- [YOUR ASSIGNMENT]
The entries that follow must be written out exactly, without any of the pictures they contain.
————————
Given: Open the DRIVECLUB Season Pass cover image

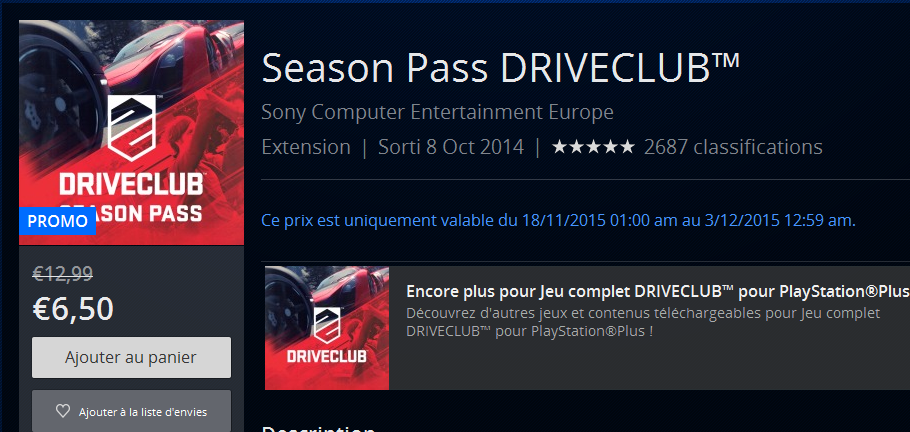Looking at the screenshot, I should 131,132.
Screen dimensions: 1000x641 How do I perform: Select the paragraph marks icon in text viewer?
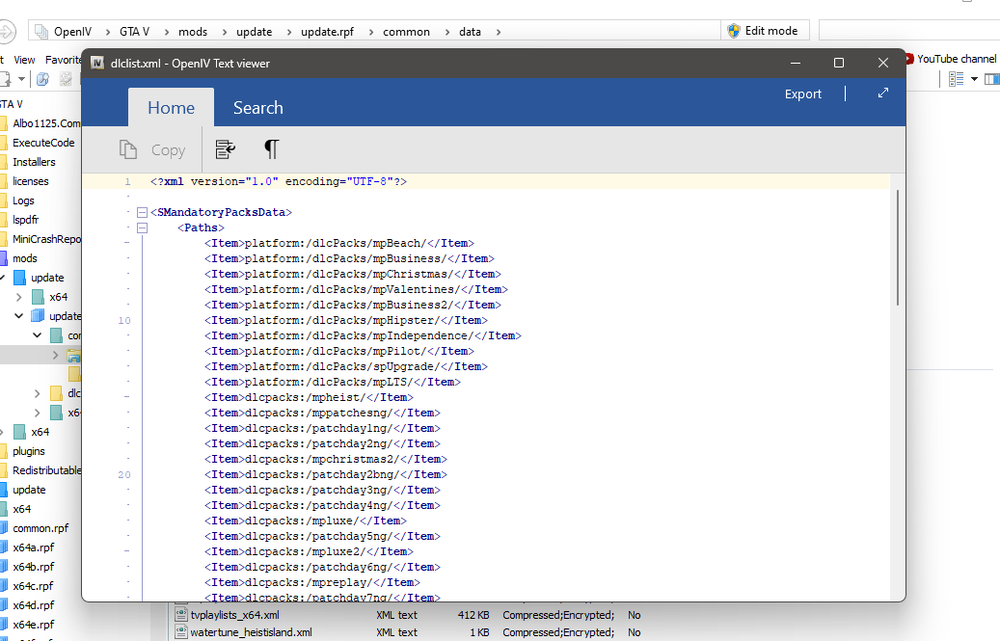(x=271, y=148)
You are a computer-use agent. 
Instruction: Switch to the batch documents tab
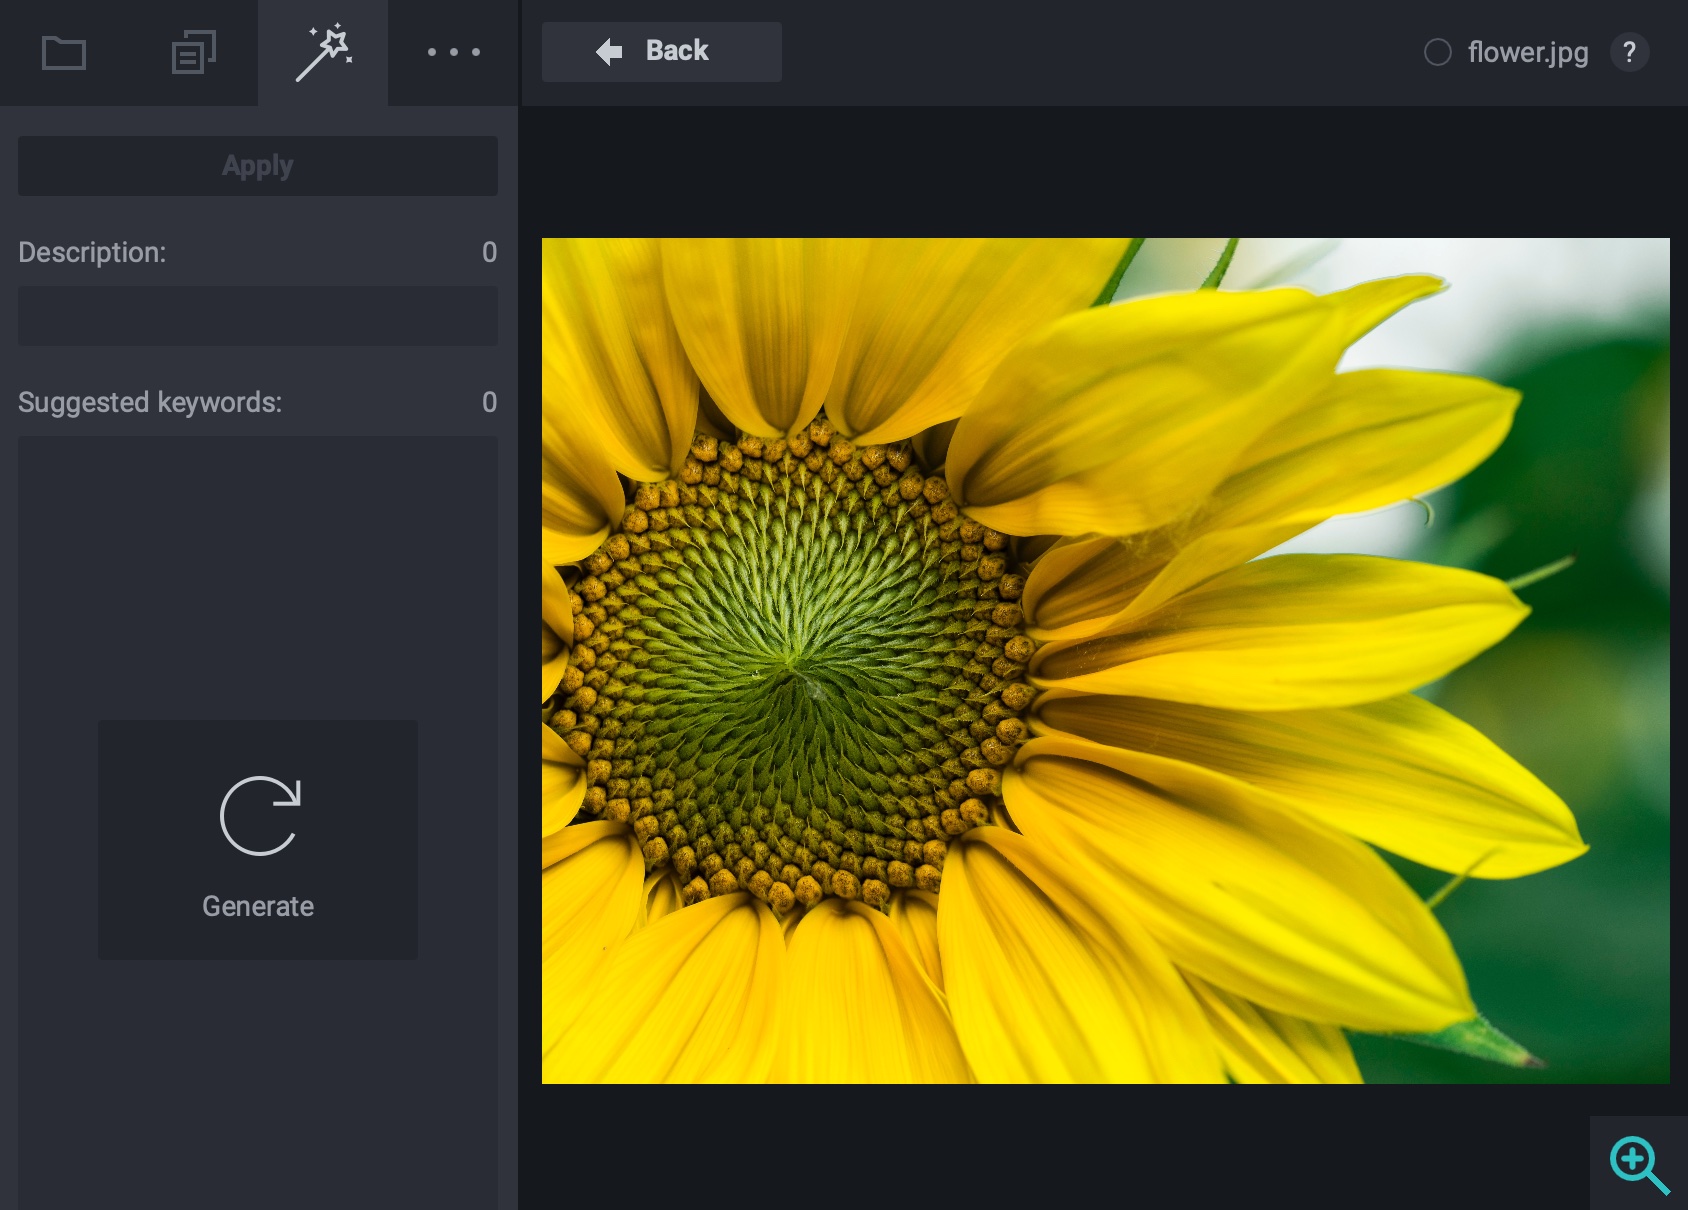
————————
- [WORKED SOLUTION]
Given: Open the DRIVECLUB Season Pass cover image

Looking at the screenshot, I should 131,132.
Screen dimensions: 1000x641 How do I perform: Select the paragraph marks icon in text viewer?
(x=271, y=148)
You are a computer-use agent. 
Instruction: Switch to the batch documents tab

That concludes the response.